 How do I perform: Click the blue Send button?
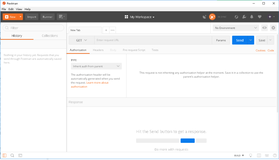coord(240,40)
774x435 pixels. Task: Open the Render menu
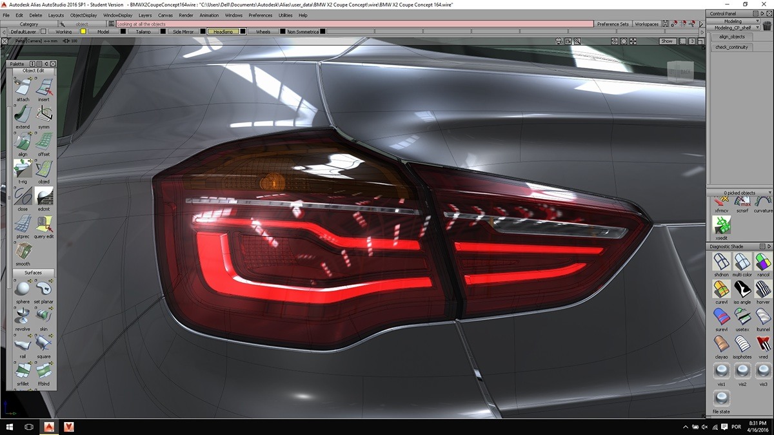[186, 15]

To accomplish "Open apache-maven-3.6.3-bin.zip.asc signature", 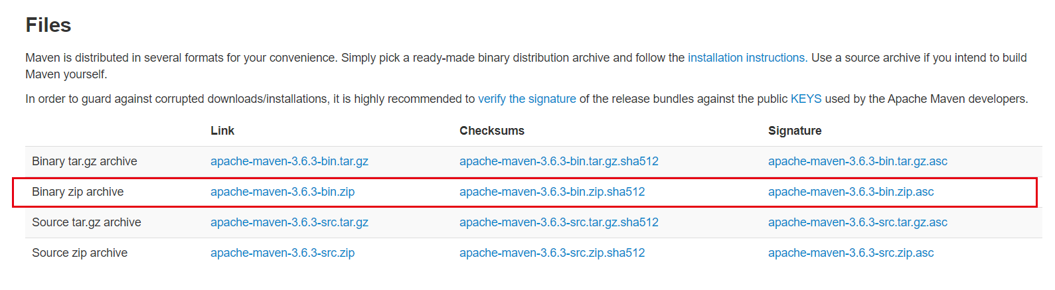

◆ **Exercise aim**:
Could the listing above be transcribed exactly, with the pictures left out?

◆ **Solution to this problem**:
 How do I perform: Click the blue Send button?
coord(240,40)
774x435 pixels. Task: Open the Render menu
[186, 15]

To accomplish "Open apache-maven-3.6.3-bin.zip.asc signature", 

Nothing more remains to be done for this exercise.